Bem se avista que, senão todas, algumas das causas suspensivas da exigibilidade dos tributos hospedam algum risco de, quando cessadas, afligirem de maneira muitas vezes grave as condições econômico-financeiras do incorporador ou do proprietário do imóvel onde se projeta realizar-se a construção. Já ficou dito que a certificação da existência de ônus fiscais não impede o registro da incorporação, desde que não se trate de empecilho à alienação (rectius: gravame de indisponibilidade). Tal o observou Caio Mário da Silva Pereira, o adquirente, “ao firmar o contrato de aquisição com a referência expressa ao débito fiscal (…) corre certamente o risco, porém, conscientemente” (p. 270), e essa possibilidade do registro visa a fomentar as incorporações, por evidentes os benefícios sociais que delas se esperam. Mas, para abrandar esses riscos, a lei incumbiu ao registrador, além do dever de, suposto admitida a inscrição, indicar em todos os documentos extraídos do registro da incorporação a existência e a extensão dos ônus fiscais (arts. 32, § 5º, e 37 da Lei 4.591), a tarefa anterior de avaliar se, a despeito desses ônus, o empreendimento merece prognose favorável (cf. Flauzilino dos Santos, p. 220; Mezzari, p. 197).

Página que bem realça a importância do registrador no tema da incorporação é a de Caio Mário, ao observar que o oficial de registro não atua, nessa matéria, qual “um mero espectador remunerado ou participante passivo do processo de registro da incorporação”. Muito diversamente, ao receber o título –a documentação– para esse registro, o oficial deve examinar-lhe a exatidão,  impor-lhe o saneamento das falhas, submetendo-lhe o pleito, quando o caso e em forma, ao processo de dúvida, e, sendo tamanha a relevância da função registral para o bom resultado das incorporações, a lei chega a definir-lhe a responsabilidade civil e criminal para a hipótese de “arquivamento contraveniente à lei” ou ainda para a de emitir “emitir certidão sem o arquivamento de todos os documentos exigidos” (§ 7º do art. 32 da Lei 4.591, de 1964; o.c.,, p. 269).

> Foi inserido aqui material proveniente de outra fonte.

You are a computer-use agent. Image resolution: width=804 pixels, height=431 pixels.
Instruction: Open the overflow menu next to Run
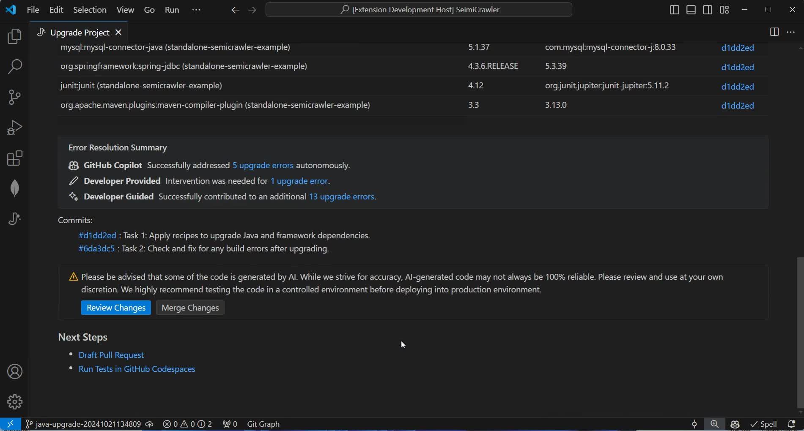pos(195,9)
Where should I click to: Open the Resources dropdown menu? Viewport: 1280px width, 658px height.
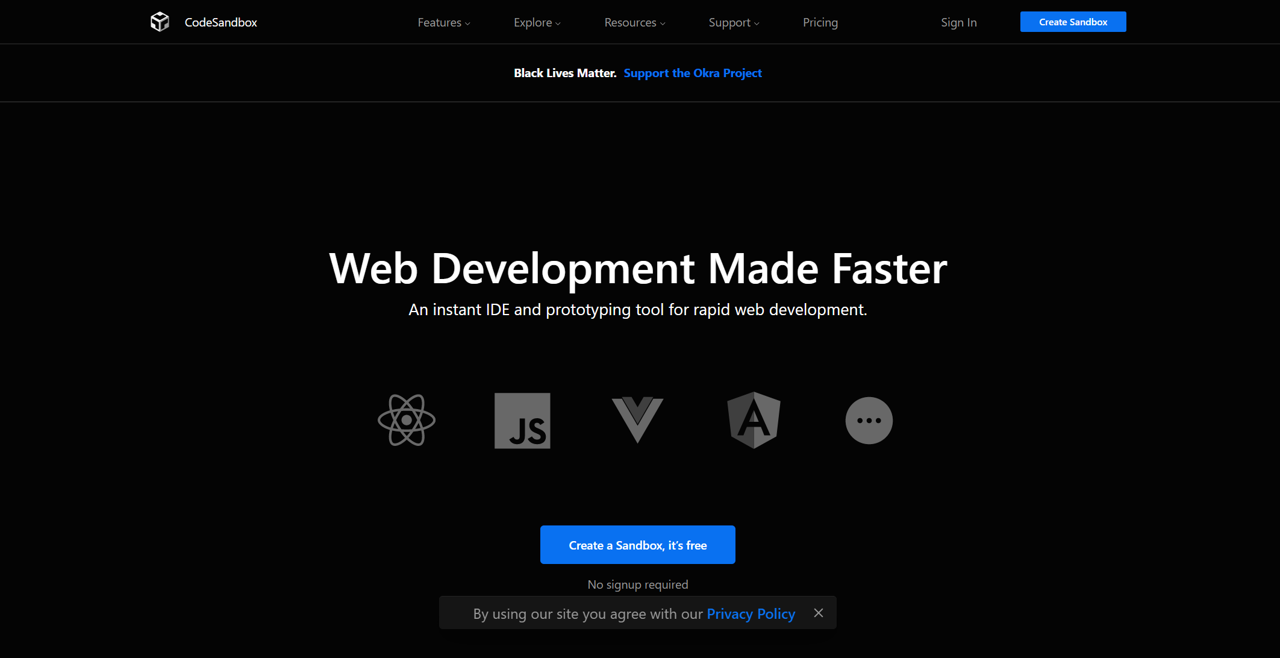click(634, 22)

Entre, de um lado, a conduta meramente burocrática de recusa do registro da incorporação ante a só existência de ônus fiscal e, de outro lado, a da negligência no prognóstico do êxito do empreendimento – §2º do art. 32 da Lei 4.591), o ponto médio a esperar do bom registrador é a decisão ponderada que não desestimule os incorporadores, sem deixar, porém, de sopesar os riscos dos adquirentes e, além disso, observar, com rigor, o dever de constar dos documentos que a propósito expeça a existência e a extensão do débito de impostos.